Menschen, die im Slum leben, haben immer Arbeit. Sie können es sich gar nicht leisten, nicht zu arbeiten – dann würden sie verhungern. Diese soziale Realität hat ihre Wurzeln in der Tatsache, dass Menschen im Slum besitzlos sind und bleiben. Sie können von dem Platz, an dem sie leben und aus der Behausung, in der sie wohnen, jederzeit vertrieben werden. In den Slums von Vijayawada verdienen die Slumbewohner ihren Lebensunterhalt vor allem durch Sammeln und den Handel. Sie sammeln Schrott, Altmetall, alles Weggeworfene von dem sie wissen, dass sie es später verkaufen können. Die Slumbewohner haben eine Notfallstrategie zum Überleben entwickelt, die jeden einzelnen zu einer Art Kleinstunternehmer macht, der alles wiederverwertet, um zu überleben.

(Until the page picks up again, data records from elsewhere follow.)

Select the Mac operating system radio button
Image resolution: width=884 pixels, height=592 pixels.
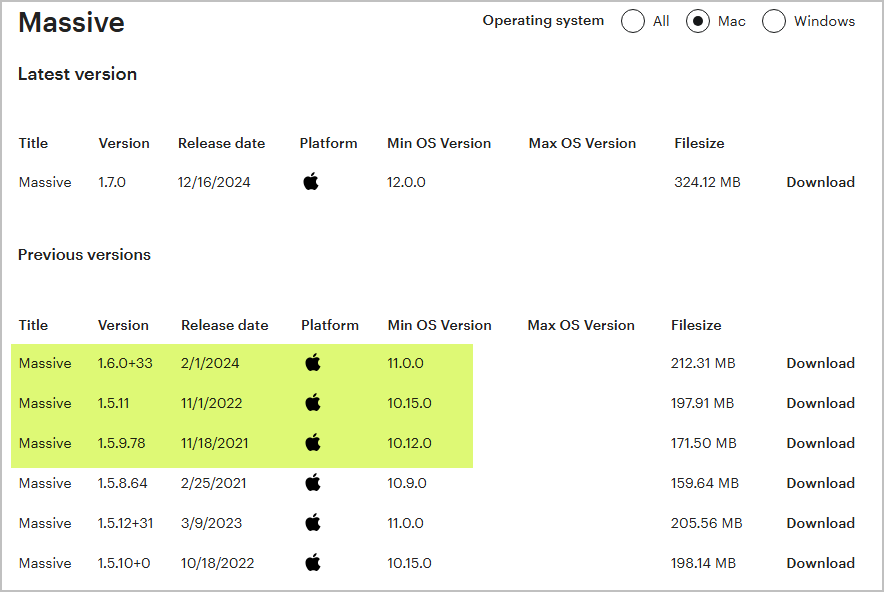pyautogui.click(x=698, y=21)
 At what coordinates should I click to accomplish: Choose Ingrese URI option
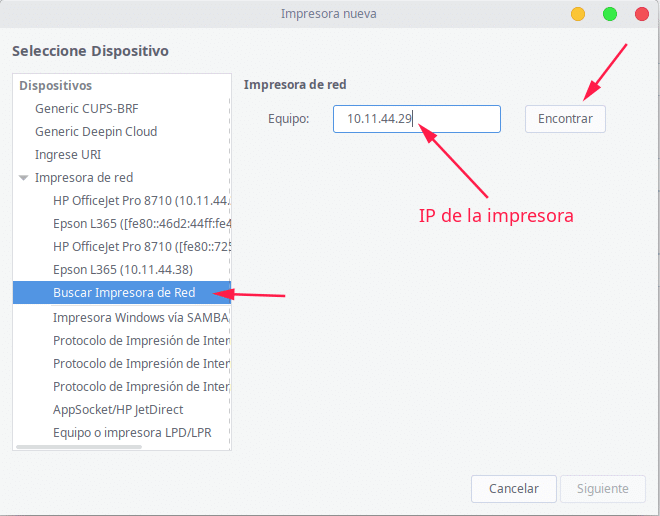(68, 155)
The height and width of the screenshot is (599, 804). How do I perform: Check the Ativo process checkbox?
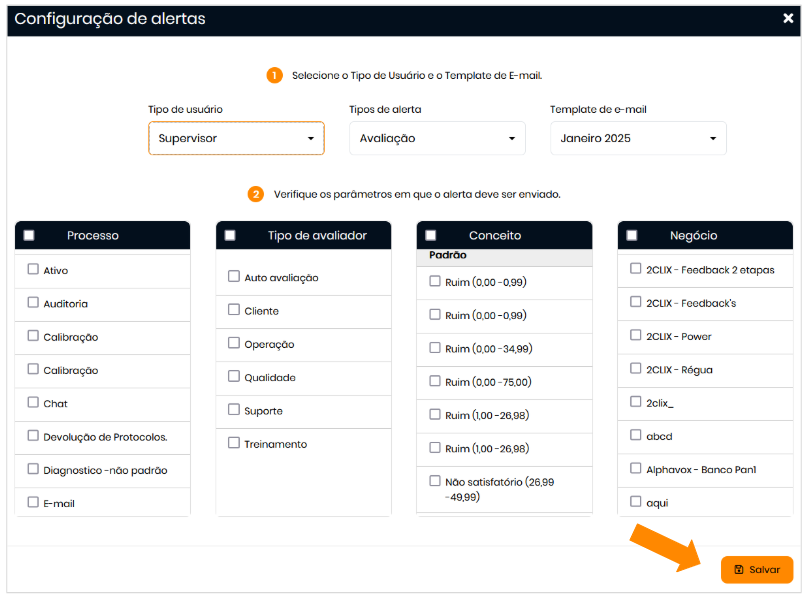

Dabei spezialisieren sie sich und haben innerhalb des Müllgeschäftes eigene Nischen gefunden. Ein Slumbewohner zum Beispiel kauft Formsande, Schlacken und sonstige mineralische Abfälle aus großen metallverarbeitenden Betrieben, um die Eisenstückchen heraus filtern zu lassen. Der so gewonnene metallhaltige Sand wird dann zum höheren Preis weiterverkauft. Ein anderer Kollege hat sich auf Plastik spezialisiert, wieder andere auf Papier, Flachglas und Windschutzscheiben von Autos. In allen Slums arbeiten die Menschen also als Kleinstunternehmer, zusätzlich aber auch als ungelernte Arbeiter oder Händler. Denn viele haben an einem Tag gleich mehrere Jobs: Morgens zwischen 5 und 7 arbeiten sie als Müllsammler und sind als selbständige Unternehmer unterwegs. Nach dem Frühstück arbeiten sie dann entweder als Tagelöhner in einem der „offiziellen“ Betriebe zum Ent- oder Beladen von LKWs oder sie arbeiten für die wenigen Arbeitgeber im Slum.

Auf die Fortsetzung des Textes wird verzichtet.